*Exercise objective*. Rewrite the material from its start through the line containing "legend-label: Ages 60 and above is", replacing "location" with "position" and keeping everything else unchanged. Leave the pictures out of your answer.

*-*-*

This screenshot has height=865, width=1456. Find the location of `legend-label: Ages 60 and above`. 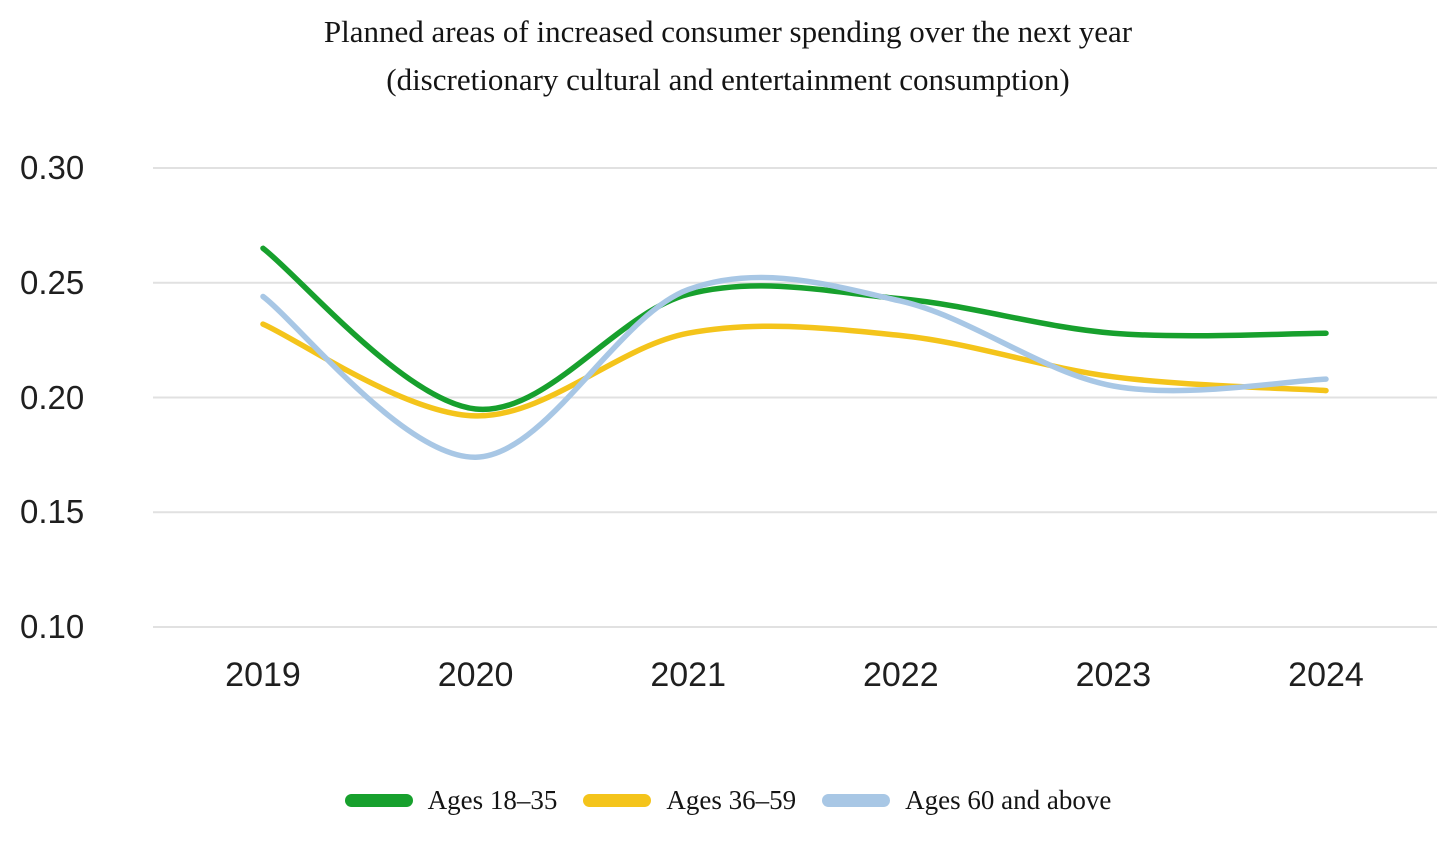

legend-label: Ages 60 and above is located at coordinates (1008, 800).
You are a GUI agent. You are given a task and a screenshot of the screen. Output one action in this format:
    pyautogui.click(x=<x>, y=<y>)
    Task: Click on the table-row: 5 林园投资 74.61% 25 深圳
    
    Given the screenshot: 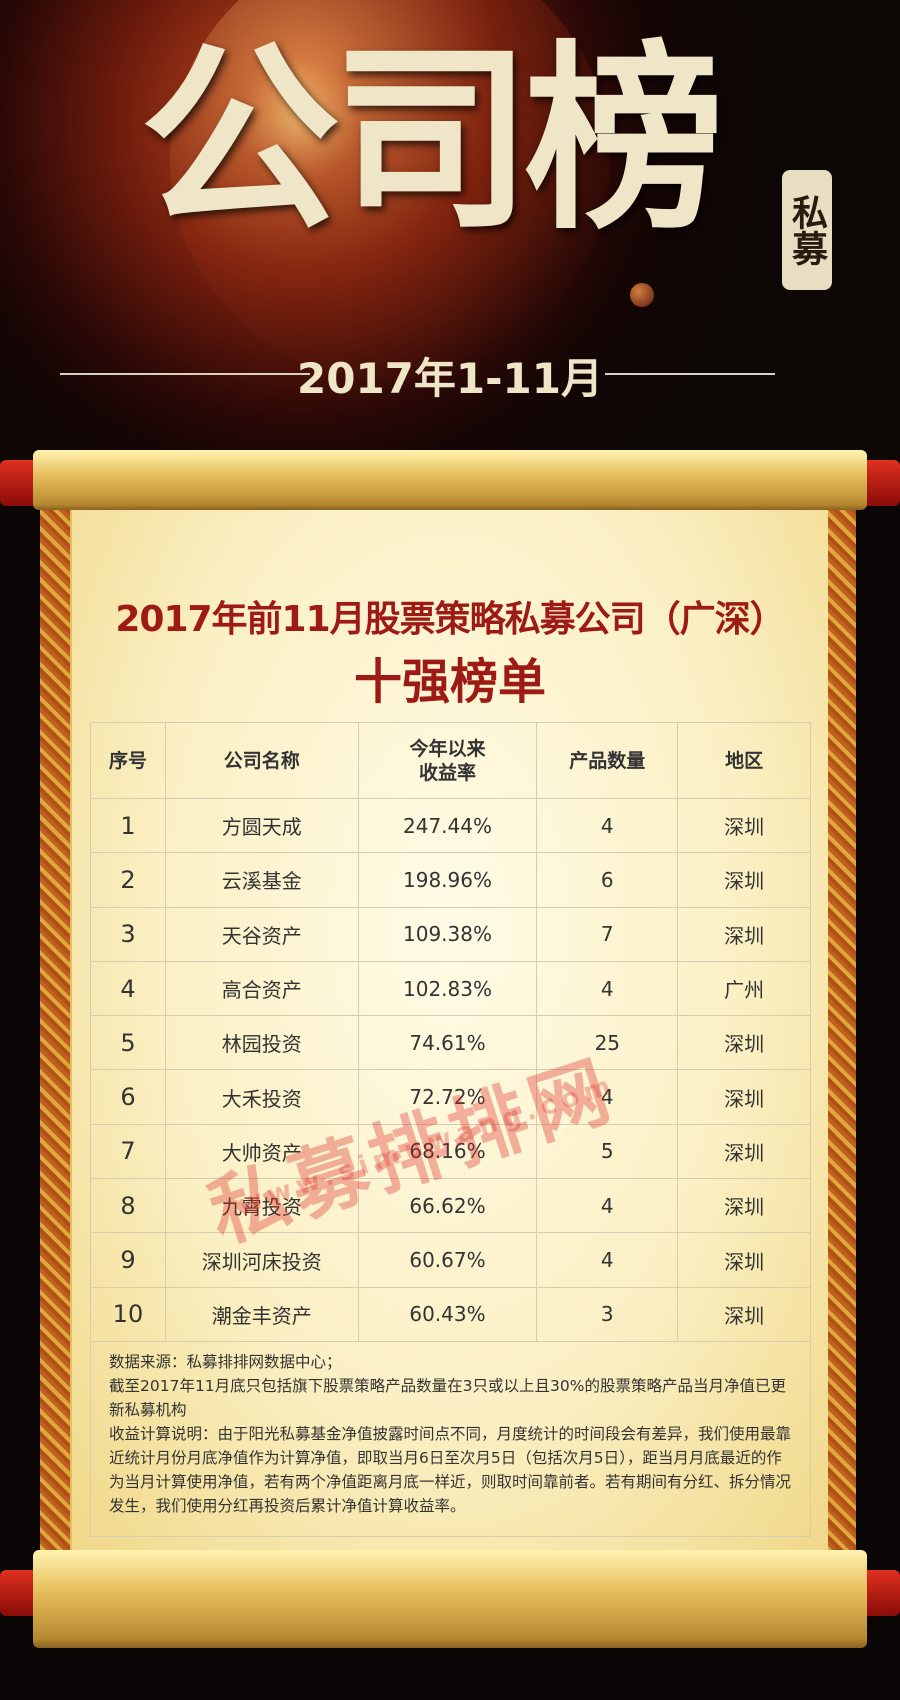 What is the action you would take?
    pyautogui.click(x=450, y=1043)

*-*-*

*Output for this task*.
This screenshot has height=865, width=1456. Find the position of `legend-label: Ages 60 and above`. 

legend-label: Ages 60 and above is located at coordinates (1008, 800).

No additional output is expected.